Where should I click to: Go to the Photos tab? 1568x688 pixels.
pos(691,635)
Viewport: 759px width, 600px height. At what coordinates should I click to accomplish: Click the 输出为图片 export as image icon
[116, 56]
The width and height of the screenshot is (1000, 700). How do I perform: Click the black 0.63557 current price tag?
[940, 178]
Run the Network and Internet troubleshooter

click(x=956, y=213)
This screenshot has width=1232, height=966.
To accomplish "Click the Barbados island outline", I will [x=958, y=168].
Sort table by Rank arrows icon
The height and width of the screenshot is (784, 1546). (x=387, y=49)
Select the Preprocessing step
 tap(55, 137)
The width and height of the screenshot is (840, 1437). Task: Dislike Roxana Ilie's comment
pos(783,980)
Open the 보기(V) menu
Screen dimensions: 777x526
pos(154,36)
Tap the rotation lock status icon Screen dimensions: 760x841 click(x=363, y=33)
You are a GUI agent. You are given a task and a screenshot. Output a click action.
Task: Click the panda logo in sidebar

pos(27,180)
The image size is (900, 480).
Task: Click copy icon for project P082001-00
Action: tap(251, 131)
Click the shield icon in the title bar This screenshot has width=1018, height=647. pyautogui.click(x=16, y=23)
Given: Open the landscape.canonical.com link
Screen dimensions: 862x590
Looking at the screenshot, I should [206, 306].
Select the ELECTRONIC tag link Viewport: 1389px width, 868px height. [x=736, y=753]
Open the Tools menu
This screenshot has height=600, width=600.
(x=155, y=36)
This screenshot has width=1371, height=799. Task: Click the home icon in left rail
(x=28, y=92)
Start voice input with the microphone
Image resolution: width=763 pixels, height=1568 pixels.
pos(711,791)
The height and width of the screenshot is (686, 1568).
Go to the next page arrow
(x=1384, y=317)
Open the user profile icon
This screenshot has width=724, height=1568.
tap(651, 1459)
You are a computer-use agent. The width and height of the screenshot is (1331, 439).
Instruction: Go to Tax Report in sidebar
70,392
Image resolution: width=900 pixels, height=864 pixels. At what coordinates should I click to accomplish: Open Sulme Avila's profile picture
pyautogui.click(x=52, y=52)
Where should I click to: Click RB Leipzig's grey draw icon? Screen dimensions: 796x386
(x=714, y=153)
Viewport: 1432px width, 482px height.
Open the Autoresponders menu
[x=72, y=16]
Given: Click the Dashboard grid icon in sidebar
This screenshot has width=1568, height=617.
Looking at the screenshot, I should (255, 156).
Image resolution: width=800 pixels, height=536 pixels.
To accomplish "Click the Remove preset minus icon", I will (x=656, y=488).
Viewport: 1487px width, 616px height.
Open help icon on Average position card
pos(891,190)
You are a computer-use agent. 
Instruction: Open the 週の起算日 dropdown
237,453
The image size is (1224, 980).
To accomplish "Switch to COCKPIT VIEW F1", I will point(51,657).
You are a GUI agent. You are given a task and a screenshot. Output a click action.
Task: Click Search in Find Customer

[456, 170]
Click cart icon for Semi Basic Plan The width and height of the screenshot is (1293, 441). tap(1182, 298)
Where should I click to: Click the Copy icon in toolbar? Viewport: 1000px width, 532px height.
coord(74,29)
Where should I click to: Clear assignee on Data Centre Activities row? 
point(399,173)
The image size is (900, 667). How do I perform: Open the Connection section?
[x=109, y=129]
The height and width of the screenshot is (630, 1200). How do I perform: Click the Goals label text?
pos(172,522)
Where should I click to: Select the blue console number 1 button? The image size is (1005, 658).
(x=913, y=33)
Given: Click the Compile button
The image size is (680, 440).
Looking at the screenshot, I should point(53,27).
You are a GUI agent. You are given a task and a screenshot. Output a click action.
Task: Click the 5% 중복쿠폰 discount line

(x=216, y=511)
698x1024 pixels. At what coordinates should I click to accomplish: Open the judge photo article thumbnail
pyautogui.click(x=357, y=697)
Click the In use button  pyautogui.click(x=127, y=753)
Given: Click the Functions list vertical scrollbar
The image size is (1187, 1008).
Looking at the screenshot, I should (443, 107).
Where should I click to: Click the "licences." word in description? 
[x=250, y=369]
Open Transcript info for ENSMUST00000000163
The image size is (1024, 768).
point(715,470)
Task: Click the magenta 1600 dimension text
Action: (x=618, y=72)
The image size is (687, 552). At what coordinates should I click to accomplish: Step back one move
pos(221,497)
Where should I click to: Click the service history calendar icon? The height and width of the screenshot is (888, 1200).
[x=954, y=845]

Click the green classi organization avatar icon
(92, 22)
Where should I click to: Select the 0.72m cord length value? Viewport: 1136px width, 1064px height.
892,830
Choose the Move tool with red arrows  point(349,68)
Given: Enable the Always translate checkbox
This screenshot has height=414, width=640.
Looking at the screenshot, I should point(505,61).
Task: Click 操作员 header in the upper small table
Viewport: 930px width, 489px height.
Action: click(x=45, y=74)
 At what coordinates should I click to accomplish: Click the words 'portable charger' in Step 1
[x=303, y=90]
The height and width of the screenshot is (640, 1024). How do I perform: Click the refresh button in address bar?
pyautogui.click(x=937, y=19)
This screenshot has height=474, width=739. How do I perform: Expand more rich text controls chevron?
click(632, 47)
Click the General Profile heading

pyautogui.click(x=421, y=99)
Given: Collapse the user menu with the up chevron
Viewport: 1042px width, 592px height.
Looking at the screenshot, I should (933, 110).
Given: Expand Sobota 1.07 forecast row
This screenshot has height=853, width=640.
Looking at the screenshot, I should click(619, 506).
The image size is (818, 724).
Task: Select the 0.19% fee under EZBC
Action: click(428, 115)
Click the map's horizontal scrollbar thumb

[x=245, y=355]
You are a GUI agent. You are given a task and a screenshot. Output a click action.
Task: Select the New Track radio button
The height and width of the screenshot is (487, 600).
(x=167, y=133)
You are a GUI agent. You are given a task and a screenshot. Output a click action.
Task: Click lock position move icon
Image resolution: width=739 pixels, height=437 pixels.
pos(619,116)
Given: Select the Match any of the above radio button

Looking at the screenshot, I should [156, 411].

**DIRECTIONS FOR THIS TASK**
Print the data in full. Match it exactly.

**RESULT OF THIS TASK**
Where should I click to: Go to the Photos tab? 1568x688 pixels.
pos(691,635)
Viewport: 759px width, 600px height. At what coordinates should I click to accomplish: Click the 输出为图片 export as image icon
[116, 56]
The width and height of the screenshot is (1000, 700). How do I perform: Click the black 0.63557 current price tag?
[940, 178]
Run the Network and Internet troubleshooter

click(x=956, y=213)
This screenshot has width=1232, height=966.
To accomplish "Click the Barbados island outline", I will [x=958, y=168].
Sort table by Rank arrows icon
The height and width of the screenshot is (784, 1546). (x=387, y=49)
Select the Preprocessing step
 tap(55, 137)
The width and height of the screenshot is (840, 1437). Task: Dislike Roxana Ilie's comment
pos(783,980)
Open the 보기(V) menu
Screen dimensions: 777x526
pos(154,36)
Tap the rotation lock status icon Screen dimensions: 760x841 click(x=363, y=33)
You are a GUI agent. You are given a task and a screenshot. Output a click action.
Task: Click the panda logo in sidebar

pos(27,180)
The image size is (900, 480).
Task: Click copy icon for project P082001-00
Action: tap(251, 131)
Click the shield icon in the title bar This screenshot has width=1018, height=647. pyautogui.click(x=16, y=23)
Given: Open the landscape.canonical.com link
Screen dimensions: 862x590
Looking at the screenshot, I should [206, 306].
Select the ELECTRONIC tag link Viewport: 1389px width, 868px height. [x=736, y=753]
Open the Tools menu
This screenshot has height=600, width=600.
(x=155, y=36)
This screenshot has width=1371, height=799. Task: Click the home icon in left rail
(x=28, y=92)
Start voice input with the microphone
Image resolution: width=763 pixels, height=1568 pixels.
pos(711,791)
The height and width of the screenshot is (686, 1568).
Go to the next page arrow
(x=1384, y=317)
Open the user profile icon
This screenshot has width=724, height=1568.
tap(651, 1459)
You are a computer-use agent. The width and height of the screenshot is (1331, 439).
Instruction: Go to Tax Report in sidebar
70,392
Image resolution: width=900 pixels, height=864 pixels. At what coordinates should I click to accomplish: Open Sulme Avila's profile picture
pyautogui.click(x=52, y=52)
Where should I click to: Click RB Leipzig's grey draw icon? Screen dimensions: 796x386
(x=714, y=153)
Viewport: 1432px width, 482px height.
Open the Autoresponders menu
[x=72, y=16]
Given: Click the Dashboard grid icon in sidebar
This screenshot has width=1568, height=617.
Looking at the screenshot, I should (255, 156).
Image resolution: width=800 pixels, height=536 pixels.
To accomplish "Click the Remove preset minus icon", I will (x=656, y=488).
Viewport: 1487px width, 616px height.
Open help icon on Average position card
pos(891,190)
You are a computer-use agent. 
Instruction: Open the 週の起算日 dropdown
237,453
The image size is (1224, 980).
To accomplish "Switch to COCKPIT VIEW F1", I will point(51,657).
You are a GUI agent. You are given a task and a screenshot. Output a click action.
Task: Click Search in Find Customer

[456, 170]
Click cart icon for Semi Basic Plan The width and height of the screenshot is (1293, 441). tap(1182, 298)
Where should I click to: Click the Copy icon in toolbar? Viewport: 1000px width, 532px height.
coord(74,29)
Where should I click to: Clear assignee on Data Centre Activities row? 
point(399,173)
The image size is (900, 667). How do I perform: Open the Connection section?
[x=109, y=129]
The height and width of the screenshot is (630, 1200). How do I perform: Click the Goals label text?
pos(172,522)
Where should I click to: Select the blue console number 1 button? The image size is (1005, 658).
(x=913, y=33)
Given: Click the Compile button
The image size is (680, 440).
Looking at the screenshot, I should point(53,27).
You are a GUI agent. You are given a task and a screenshot. Output a click action.
Task: Click the 5% 중복쿠폰 discount line

(x=216, y=511)
698x1024 pixels. At what coordinates should I click to accomplish: Open the judge photo article thumbnail
pyautogui.click(x=357, y=697)
Click the In use button  pyautogui.click(x=127, y=753)
Given: Click the Functions list vertical scrollbar
The image size is (1187, 1008).
Looking at the screenshot, I should (443, 107).
Where should I click to: Click the "licences." word in description? 
[x=250, y=369]
Open Transcript info for ENSMUST00000000163
The image size is (1024, 768).
point(715,470)
Task: Click the magenta 1600 dimension text
Action: (x=618, y=72)
The image size is (687, 552). At what coordinates should I click to accomplish: Step back one move
pos(221,497)
Where should I click to: Click the service history calendar icon? The height and width of the screenshot is (888, 1200).
[x=954, y=845]

Click the green classi organization avatar icon
(92, 22)
Where should I click to: Select the 0.72m cord length value? Viewport: 1136px width, 1064px height.
892,830
Choose the Move tool with red arrows  point(349,68)
Given: Enable the Always translate checkbox
This screenshot has height=414, width=640.
Looking at the screenshot, I should point(505,61).
Task: Click 操作员 header in the upper small table
Viewport: 930px width, 489px height.
Action: click(x=45, y=74)
 At what coordinates should I click to accomplish: Click the words 'portable charger' in Step 1
[x=303, y=90]
The height and width of the screenshot is (640, 1024). How do I perform: Click the refresh button in address bar?
pyautogui.click(x=937, y=19)
This screenshot has height=474, width=739. How do I perform: Expand more rich text controls chevron?
click(632, 47)
Click the General Profile heading

pyautogui.click(x=421, y=99)
Given: Collapse the user menu with the up chevron
Viewport: 1042px width, 592px height.
Looking at the screenshot, I should (933, 110).
Given: Expand Sobota 1.07 forecast row
This screenshot has height=853, width=640.
Looking at the screenshot, I should click(619, 506).
The image size is (818, 724).
Task: Select the 0.19% fee under EZBC
Action: click(428, 115)
Click the map's horizontal scrollbar thumb

[x=245, y=355]
You are a GUI agent. You are given a task and a screenshot. Output a click action.
Task: Select the New Track radio button
The height and width of the screenshot is (487, 600).
(x=167, y=133)
You are a GUI agent. You are given a task and a screenshot. Output a click action.
Task: Click lock position move icon
Image resolution: width=739 pixels, height=437 pixels.
pos(619,116)
Given: Select the Match any of the above radio button

Looking at the screenshot, I should [156, 411].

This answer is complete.